Module semantic

Expand description

Axis 1: final-output semantic similarity.

Two paths are supported:

TF-IDF cosine (default, no extra deps) — smoothed sklearn-style TF-IDF over the corpus of response texts being compared. Lexical: word-level overlap weighted by token rarity. Fast, deterministic, blind to paraphrase (“yes” vs “I agree” score 0).
Pluggable Embedder — any backend that produces dense vectors per text. Use compute_with_embedder and pass an Embedder impl. Suitable for ONNX runtimes, HF Inference API clients, OpenAI/Cohere embeddings, in-house services, or a PyO3 callback into Python sentence-transformers.

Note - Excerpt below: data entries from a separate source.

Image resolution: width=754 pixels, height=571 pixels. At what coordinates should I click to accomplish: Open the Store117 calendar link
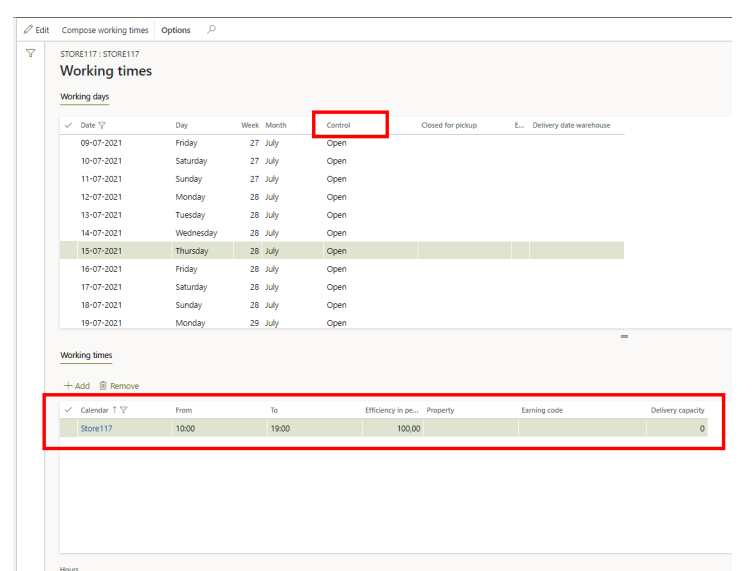pos(96,429)
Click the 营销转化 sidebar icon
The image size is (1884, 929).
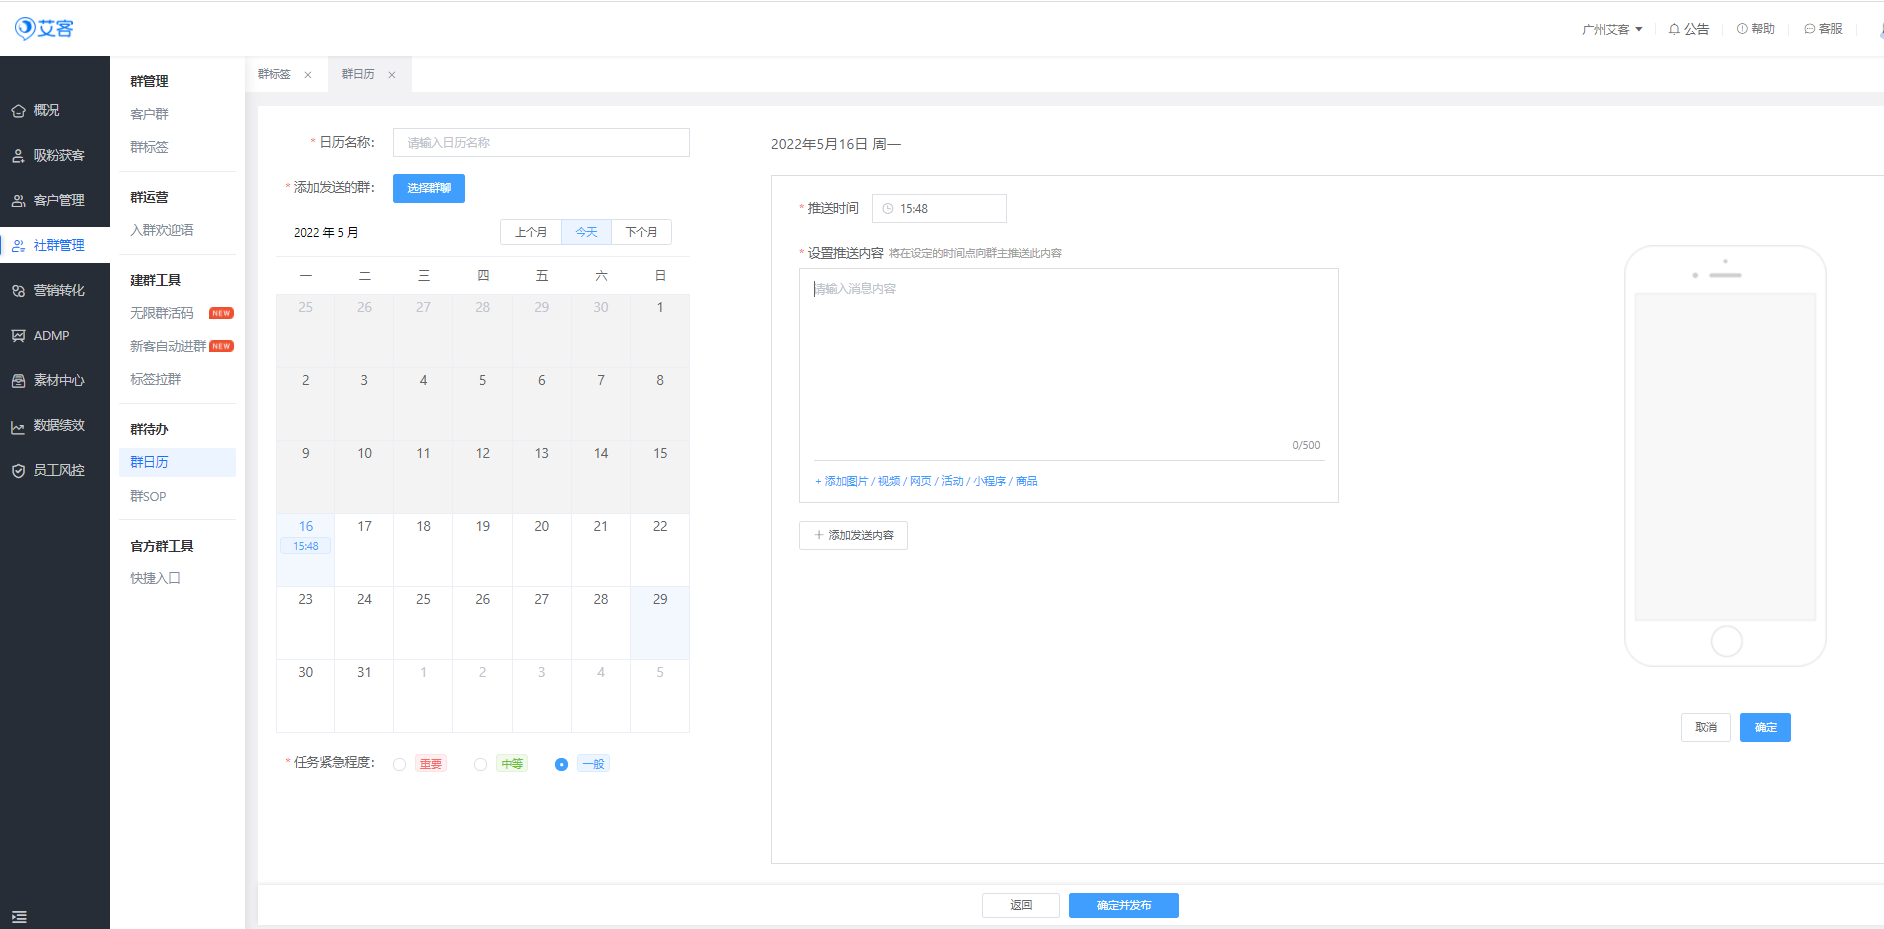pos(18,291)
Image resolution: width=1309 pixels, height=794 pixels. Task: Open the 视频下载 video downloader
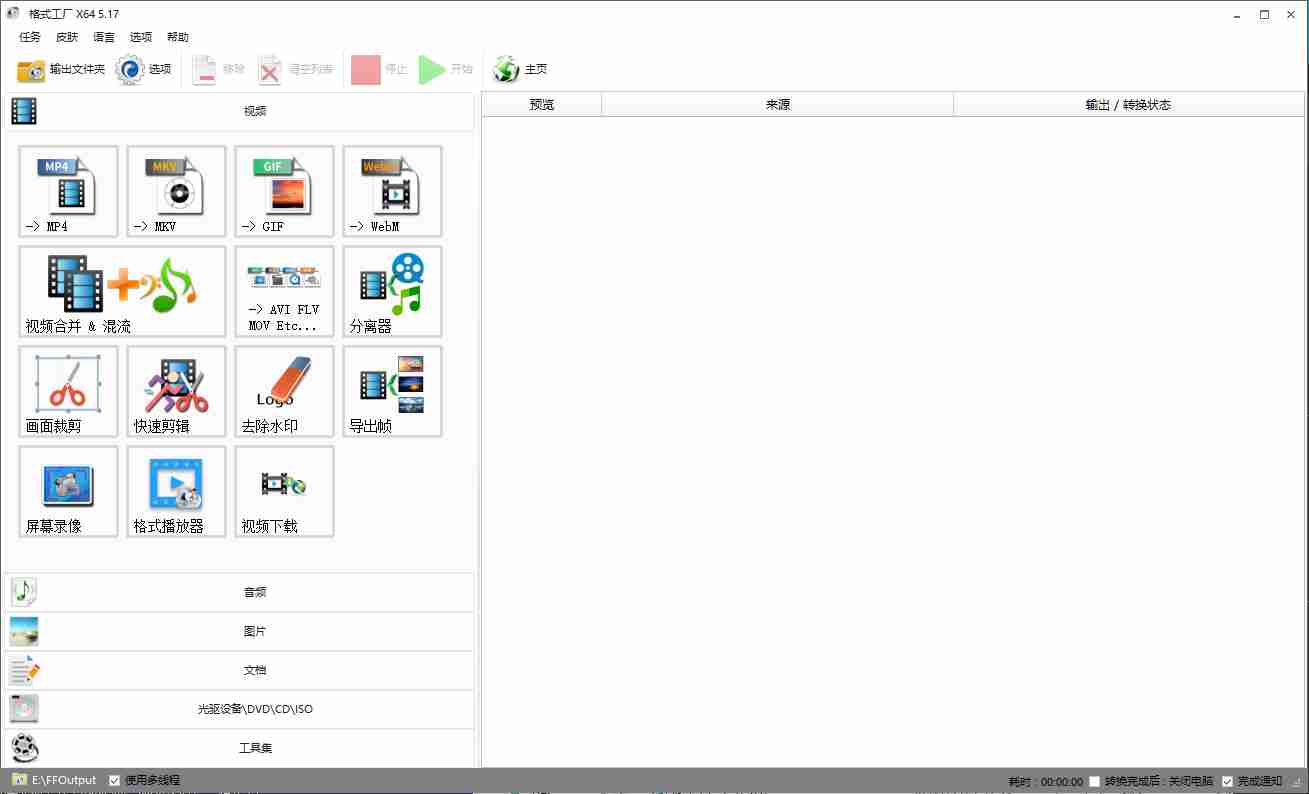coord(283,491)
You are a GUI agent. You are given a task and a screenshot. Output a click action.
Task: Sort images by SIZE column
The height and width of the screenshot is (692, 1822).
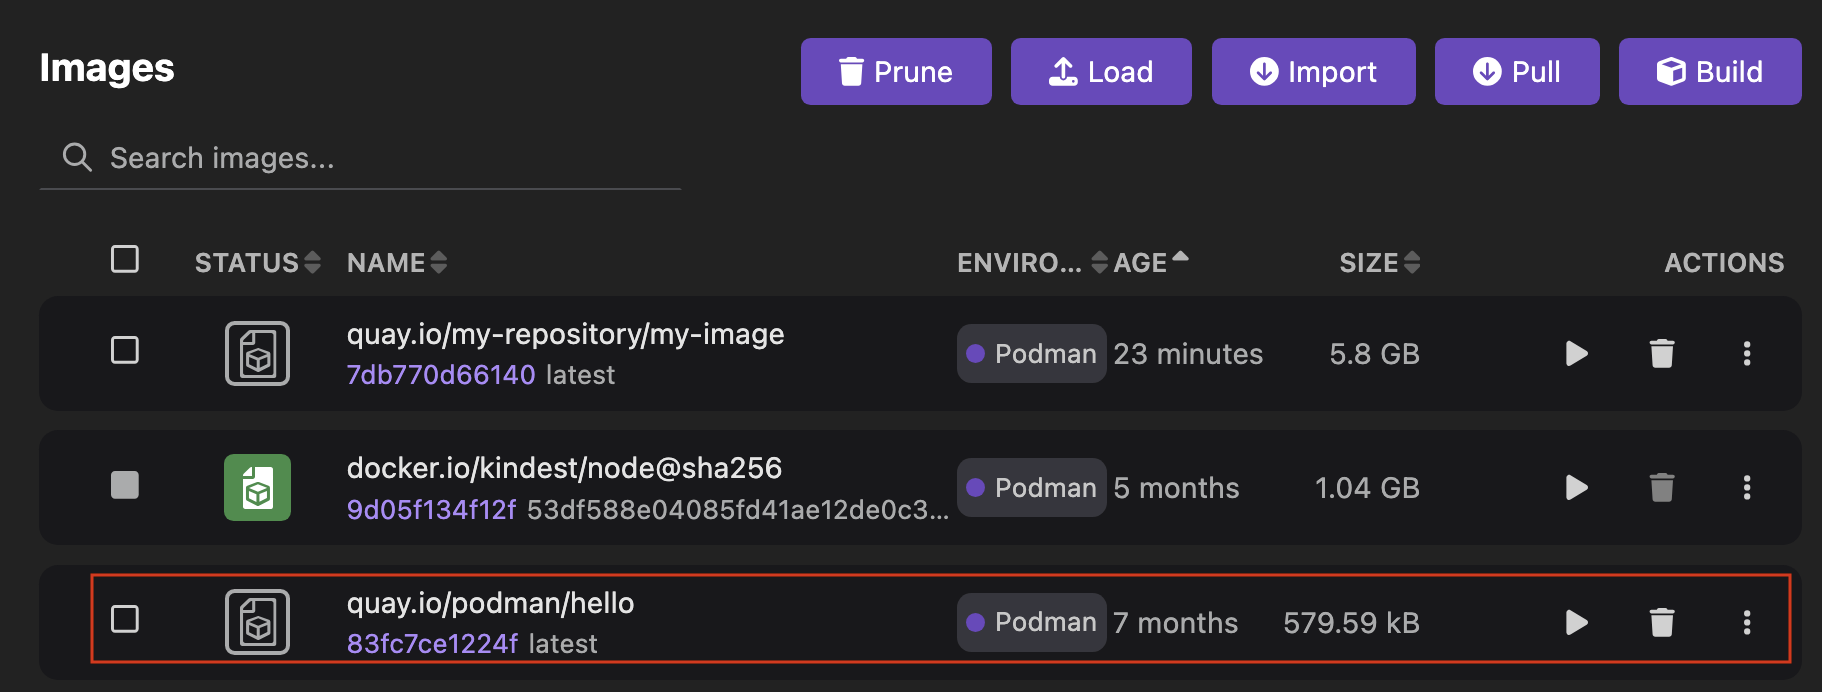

Both paths use the same downstream cosine + paired-CI machinery, so reports from either embedder are directly comparable.

What this axis catches:

Final-text similarity drops (lexical with TF-IDF; paraphrase- robust with a neural Embedder).

What it does NOT catch:

Wrong answer with similar words — TF-IDF cosine measures token overlap; a numeric value flip (“$99 → $9”) barely moves the cosine. The alignment module’s W_ARGS component catches tool-arg value flips; numeric content drift surfaces on the v2.7+ numeric_token_density fingerprint dimension.
Empty-response regressions — empty-vs-empty scores 1.0 (vacuous match). The verbosity axis (axis 4) catches the collapse to empty.
Tone shifts with same content — embeddings only carry semantic meaning; the Judge axis (axis 8) with a tone rubric is the right surface.

Functions§

compute: Compute the semantic-similarity axis using TF-IDF cosine.
compute_with_embedder: Compute the semantic-similarity axis using a caller-supplied dense Embedder.